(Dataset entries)
_ _ _ _ _

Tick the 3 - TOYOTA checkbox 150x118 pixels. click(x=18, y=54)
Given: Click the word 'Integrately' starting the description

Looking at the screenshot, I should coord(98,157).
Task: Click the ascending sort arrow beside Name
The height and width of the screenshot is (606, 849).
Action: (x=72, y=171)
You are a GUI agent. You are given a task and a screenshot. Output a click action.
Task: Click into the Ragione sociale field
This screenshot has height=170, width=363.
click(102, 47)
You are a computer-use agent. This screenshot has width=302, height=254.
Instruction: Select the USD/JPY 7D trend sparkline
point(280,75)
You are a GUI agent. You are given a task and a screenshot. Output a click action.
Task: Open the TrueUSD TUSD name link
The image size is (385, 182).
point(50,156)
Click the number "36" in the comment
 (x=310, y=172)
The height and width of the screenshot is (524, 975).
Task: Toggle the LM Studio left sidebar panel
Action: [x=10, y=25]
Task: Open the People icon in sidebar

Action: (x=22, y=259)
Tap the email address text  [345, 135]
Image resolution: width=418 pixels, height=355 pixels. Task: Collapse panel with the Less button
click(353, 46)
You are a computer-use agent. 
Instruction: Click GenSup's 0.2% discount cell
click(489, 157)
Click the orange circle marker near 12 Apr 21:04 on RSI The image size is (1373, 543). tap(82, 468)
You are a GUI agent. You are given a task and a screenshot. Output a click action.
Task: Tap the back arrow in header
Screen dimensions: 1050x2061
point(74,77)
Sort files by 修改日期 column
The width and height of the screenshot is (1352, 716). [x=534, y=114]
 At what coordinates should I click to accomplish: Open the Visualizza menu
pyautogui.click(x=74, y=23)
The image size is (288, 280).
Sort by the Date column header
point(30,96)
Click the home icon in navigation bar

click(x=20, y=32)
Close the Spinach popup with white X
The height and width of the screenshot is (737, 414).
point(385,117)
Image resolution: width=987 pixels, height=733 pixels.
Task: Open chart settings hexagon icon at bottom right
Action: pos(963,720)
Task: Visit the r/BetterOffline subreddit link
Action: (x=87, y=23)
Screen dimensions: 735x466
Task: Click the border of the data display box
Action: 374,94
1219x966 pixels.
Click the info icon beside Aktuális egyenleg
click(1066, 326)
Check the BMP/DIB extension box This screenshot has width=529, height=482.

_ _ _ _ _

### About this task
Reproduce the data in full, exactly.

### Answer box
Tick the 3 - TOYOTA checkbox 150x118 pixels. click(x=18, y=54)
Given: Click the word 'Integrately' starting the description

Looking at the screenshot, I should coord(98,157).
Task: Click the ascending sort arrow beside Name
The height and width of the screenshot is (606, 849).
Action: (x=72, y=171)
You are a GUI agent. You are given a task and a screenshot. Output a click action.
Task: Click into the Ragione sociale field
This screenshot has height=170, width=363.
click(102, 47)
You are a computer-use agent. This screenshot has width=302, height=254.
Instruction: Select the USD/JPY 7D trend sparkline
point(280,75)
You are a GUI agent. You are given a task and a screenshot. Output a click action.
Task: Open the TrueUSD TUSD name link
The image size is (385, 182).
point(50,156)
Click the number "36" in the comment
 (x=310, y=172)
The height and width of the screenshot is (524, 975).
Task: Toggle the LM Studio left sidebar panel
Action: [x=10, y=25]
Task: Open the People icon in sidebar

Action: (x=22, y=259)
Tap the email address text  [345, 135]
Image resolution: width=418 pixels, height=355 pixels. Task: Collapse panel with the Less button
click(353, 46)
You are a computer-use agent. 
Instruction: Click GenSup's 0.2% discount cell
click(489, 157)
Click the orange circle marker near 12 Apr 21:04 on RSI The image size is (1373, 543). tap(82, 468)
You are a GUI agent. You are given a task and a screenshot. Output a click action.
Task: Tap the back arrow in header
Screen dimensions: 1050x2061
point(74,77)
Sort files by 修改日期 column
The width and height of the screenshot is (1352, 716). [x=534, y=114]
 At what coordinates should I click to accomplish: Open the Visualizza menu
pyautogui.click(x=74, y=23)
The image size is (288, 280).
Sort by the Date column header
point(30,96)
Click the home icon in navigation bar

click(x=20, y=32)
Close the Spinach popup with white X
The height and width of the screenshot is (737, 414).
point(385,117)
Image resolution: width=987 pixels, height=733 pixels.
Task: Open chart settings hexagon icon at bottom right
Action: pos(963,720)
Task: Visit the r/BetterOffline subreddit link
Action: (x=87, y=23)
Screen dimensions: 735x466
Task: Click the border of the data display box
Action: 374,94
1219x966 pixels.
Click the info icon beside Aktuális egyenleg
click(1066, 326)
Check the BMP/DIB extension box This screenshot has width=529, height=482.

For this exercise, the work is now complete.